O documento define os termos e condições sobre quem pode aceder e o que é preciso fazer. Segundo o jornal "Público", os trabalhadores camarários devem receber formação da AT para consultar a sua base de dados, assim como determina o dever de sigilo (aplicação do Regulamento Geral da Proteção de Dados), depois destes terem acesso aos dados. Na proposta apresentada, os funcionários que tenham acesso devem também assinar um termo de responsabilidade.

A presidente da ANMP, Luisa Loureiro, autarca socialista, considera necessário este acesso para que os municípios possam levar a cabo a cobrança de determinados créditos. Para isso, querem ter informação sobre os bens dos devedores para poder executá-los.

Esta é uma reivindicação antiga da ANMP que foi de novo apresentada numa "reunião com a secretária de Estado dos Assuntos Fiscais", Catarina Reis Duarte. A associação comprometeu-se a apresentar uma proposta de regulamentação, refere a presidente da Câmara de Matosinhos.

Para serem tomadas todas as precauções ao dever de sigilo, na proposta apresentada pela ANMP terá de ficar registado "o número do respetivo processo executivo e a identificação dos trabalhadores", com acesso à informação, assim como a data e a hora a que estes tiveram acesso à base de dados.

Estas precauções não convencem o advogado Tiago Caiado Guerreiro, que considera o acesso "perigosíssimo". Caiado Guerreiro diz que os outros países "são muito cuidadosos nestas matérias". E justifica que em parte a sua posição se deve à "inexistência de fiscalização e de responsabilização".

Hoje em dia o acesso à base de dados pelos municípios é restrito: "tem de ser requerido e despachado no prazo de 30 dias pela administração tributária" e tem de ser autorizado caso a caso. Com a alteração em curso o acesso passará a ser livre, acrescenta o advogado.
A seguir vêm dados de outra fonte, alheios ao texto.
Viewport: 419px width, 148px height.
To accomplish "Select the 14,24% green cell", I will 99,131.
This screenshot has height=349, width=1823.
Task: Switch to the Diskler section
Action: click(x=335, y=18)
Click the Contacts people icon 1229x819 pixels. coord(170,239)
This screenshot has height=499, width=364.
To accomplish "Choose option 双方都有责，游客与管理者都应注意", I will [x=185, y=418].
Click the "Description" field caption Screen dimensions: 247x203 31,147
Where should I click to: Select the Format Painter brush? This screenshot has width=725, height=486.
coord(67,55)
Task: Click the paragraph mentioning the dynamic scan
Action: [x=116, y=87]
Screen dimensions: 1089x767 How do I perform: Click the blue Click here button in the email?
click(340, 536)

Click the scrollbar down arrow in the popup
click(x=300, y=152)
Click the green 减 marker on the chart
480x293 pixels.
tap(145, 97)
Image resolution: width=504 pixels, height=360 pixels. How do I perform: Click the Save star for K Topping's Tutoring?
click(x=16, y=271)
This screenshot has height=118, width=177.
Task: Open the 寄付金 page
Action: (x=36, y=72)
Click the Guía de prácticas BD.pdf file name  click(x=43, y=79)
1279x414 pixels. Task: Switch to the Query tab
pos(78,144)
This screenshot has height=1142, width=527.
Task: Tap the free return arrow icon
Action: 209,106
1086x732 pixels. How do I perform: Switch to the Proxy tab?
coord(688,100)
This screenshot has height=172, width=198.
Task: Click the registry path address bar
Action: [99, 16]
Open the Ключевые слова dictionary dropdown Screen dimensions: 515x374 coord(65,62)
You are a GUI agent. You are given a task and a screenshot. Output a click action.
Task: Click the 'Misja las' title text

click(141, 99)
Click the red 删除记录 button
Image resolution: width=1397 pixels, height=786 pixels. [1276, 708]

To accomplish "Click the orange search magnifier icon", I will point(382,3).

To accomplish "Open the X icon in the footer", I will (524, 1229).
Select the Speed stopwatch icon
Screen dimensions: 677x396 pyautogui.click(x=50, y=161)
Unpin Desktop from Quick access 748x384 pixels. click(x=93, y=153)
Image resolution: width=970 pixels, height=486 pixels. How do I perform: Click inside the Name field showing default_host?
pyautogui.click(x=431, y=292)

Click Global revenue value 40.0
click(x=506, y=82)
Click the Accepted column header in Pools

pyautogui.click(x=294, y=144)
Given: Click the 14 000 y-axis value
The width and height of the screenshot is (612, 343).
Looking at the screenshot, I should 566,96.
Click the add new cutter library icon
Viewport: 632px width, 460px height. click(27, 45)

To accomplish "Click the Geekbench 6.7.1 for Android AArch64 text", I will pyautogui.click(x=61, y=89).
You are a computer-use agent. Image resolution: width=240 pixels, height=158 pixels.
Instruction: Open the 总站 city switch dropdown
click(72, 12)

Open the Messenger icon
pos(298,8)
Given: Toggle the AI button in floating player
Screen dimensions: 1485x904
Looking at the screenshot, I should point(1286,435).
A especialista em direito fiscal, Tânia de Almeida Ferreira, sublinha que "a lei já prevê que, para efeitos de realização de penhoras, as autarquias possam proceder à consulta, na base de dados da AT, de informação sobre o domicílio fiscal e existência, identificação e localização de bens do executado". Para a especialista, o acesso a estes dados por alguém externos à AT "faz sentido, mas com limites e cautelas".

E considera necessário, se avançarem estas alterações, ser "essencial criar um quadro sancionatório para a violação dos deveres de sigilo, quer para a própria autarquia, quer pessoalmente para os funcionários que violem os deveres a que estão obrigados".

Esta proposta da ANMP terá de ser submetida à Comissão Nacional de Proteção de Dados(CNPD), que diz que quando isso ocorrer emitirá o respetivo parecer. O Público recorda que, em 2016, o acesso à base de dados da AT não foi autorizado pela CNPD.